„Realpolitik“ also. Wie auch sonst nennt man sein Album, wenn man sichergehen will, dass garantiert jeder eher an Telekolleg-Sendungen denken muss anstatt an Musik? Aber, immerhin: Textlich geht es bei THE REPUBLIC OF DESIRE sowieso höchst politisch zu – mit den Idealen, die man noch aus der ursprünglichen Punkbewegung kennt. Will sagen: Harmloses Gezeter gegen Kapital und Krieg locken schon lange niemanden mehr hinter dem Ofen hervor und schon gar nicht, wenn die Botschaft so unoriginell verkleidet ist; aber darum soll es nun in der Hauptsache auch nicht gehen.
Kommen wir also zum wichtigeren Punkt: Wie klingt es? Die Presseinfo hält dazu eine ebenso imposante wie prägnante Erklärung bereit: „LUSTMORD molesting the corpses left over from a bottle fight between Death Metal and Punk“. Aha. „Industrial Post Death Metal“ schimpft sich das Ganze dann wohl und hört sich auch so an, wobei ich vorwegnehmen darf, dass man aus der Idee an sich mehr hätte machen können.
Mit einem griffigen Riff beginnt „Realpolitik“; wuchtige Gitarrenarbeit, ein akkurat knallendes Schlagzeug und ein voluminöser Klang, in dem man vielleicht ein kleines bisschen differenzierter hätte arbeiten dürfen, geben zunächst einen überaus guten Eindruck ab und ziehen sich durch das gesamte Album. Der „industrielle“ Anteil beschränkt sich, einmal abgesehen von den überproportional zahlreichen abstrakten Einleitungen der Stücke, hauptsächlich auf kalt-melancholisch angehauchte Synthesizerflächen. Diese legen sich über konsequent hämmernde Lärmteppiche aus einem manchmal eingängigen, sich immer aber in höheren Geschwindigkeiten befindlichen Schlagzeug und dröhnenden Gitarren.
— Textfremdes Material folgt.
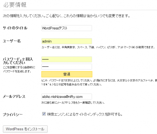The height and width of the screenshot is (134, 157).
Task: Click the パスワード。2 回入力してください label
Action: click(x=18, y=61)
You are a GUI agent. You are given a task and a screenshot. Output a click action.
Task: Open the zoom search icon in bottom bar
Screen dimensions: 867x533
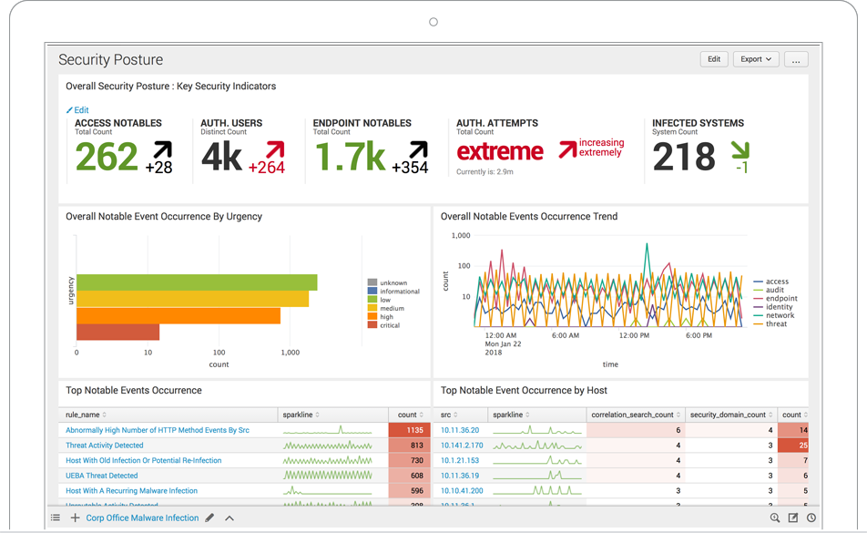(x=775, y=518)
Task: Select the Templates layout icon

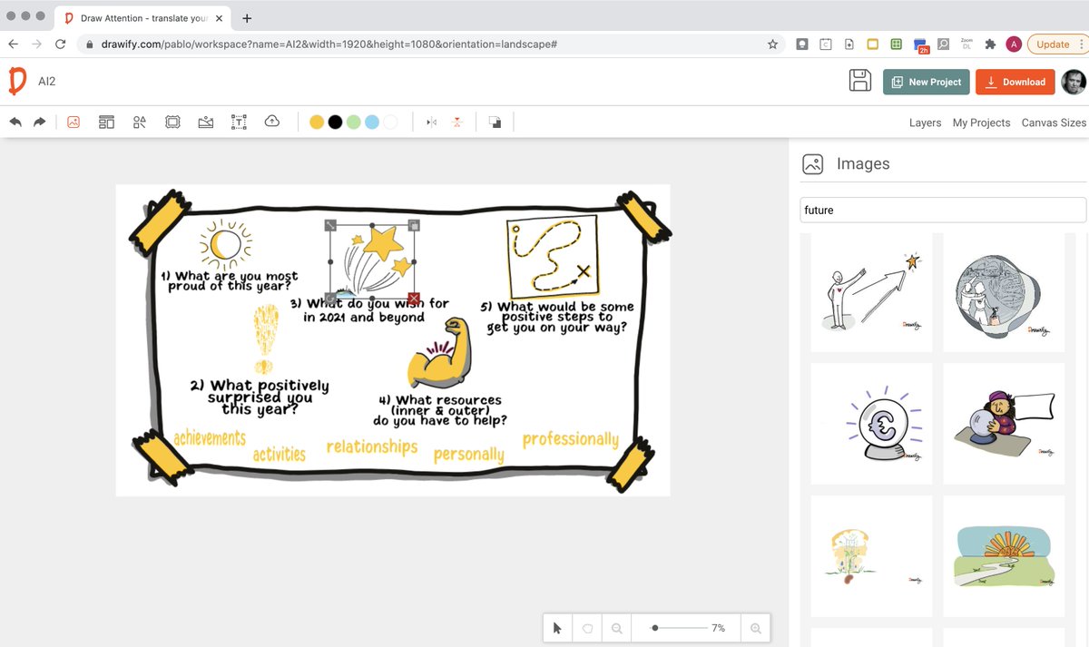Action: 106,122
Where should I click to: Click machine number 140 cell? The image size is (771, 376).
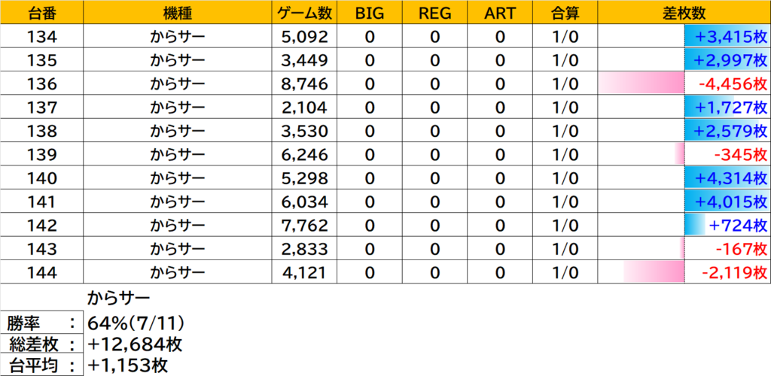pos(41,177)
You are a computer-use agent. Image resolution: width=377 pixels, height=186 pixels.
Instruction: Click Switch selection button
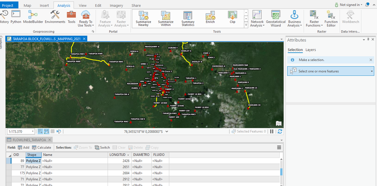click(x=102, y=148)
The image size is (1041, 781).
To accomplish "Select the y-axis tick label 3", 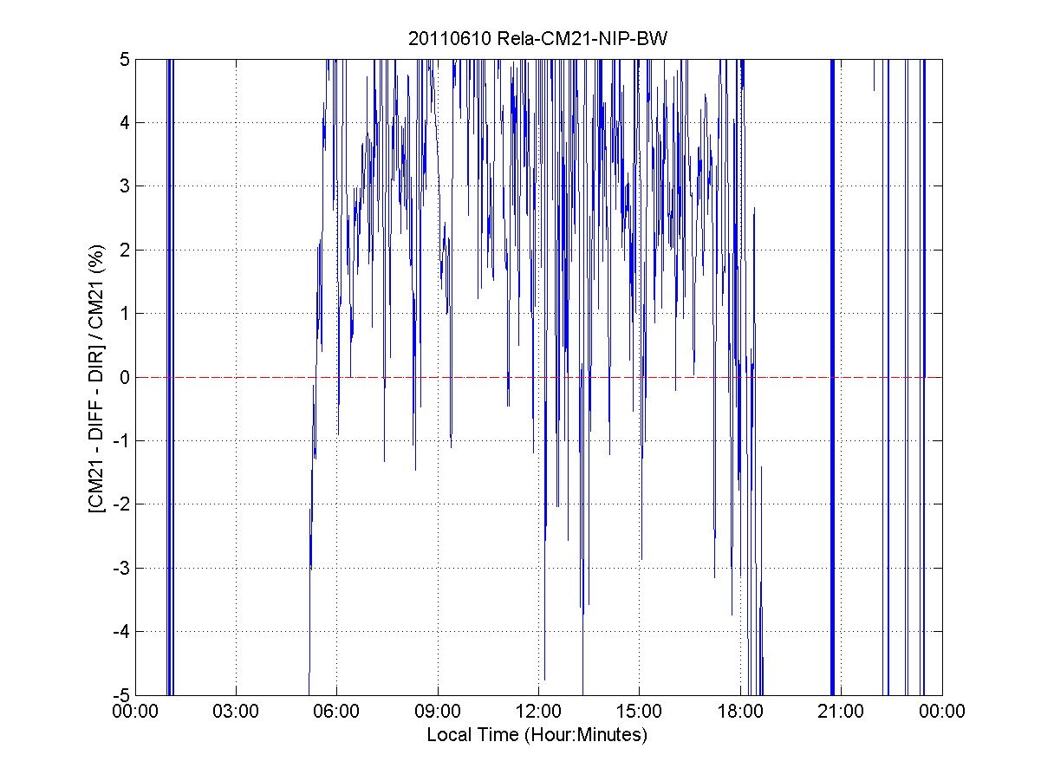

Damit werden manchmal atmosphärische Momente heraufbeschworen, sehr häufig aber auch Dissonanzen, die oft in schwammigem Lärm enden, was nun per se ja nichts Schlechtes ist und sich manchmal sogar gut macht. Leider verpasst THE REPUBLIC OF DESIRE es aber, dem Krach eine Richtung, ein Ziel zu geben, sodass die Kernstücke für sich genommen recht wenig Wiedererkennungswert besitzen. Durch das ständige Getrümmer in einander sehr ähnlichen Rhythmen und Harmonien, sofern vorhanden, ergibt sich hauptsächlich Monotonie, sodass schon nach ein paar Stücken die Reize vollkommen überflutet sind und es sich die Ermüdung im Ohr gemütlich macht. Selten befreit sich „Realpolitik“ aus diesem, nun ja, Trott, dann aber meist mit Hilfe von langsameren Passagen, Keyboard und elektronischen Verfremdungen – der Sänger hat in Sachen Abwechslung oder gar Originalität überhaupt sehr wenig mitzureden und ist am gleichförmigen Erscheinungsbild mancher Stücke nicht unwesentlich beteiligt.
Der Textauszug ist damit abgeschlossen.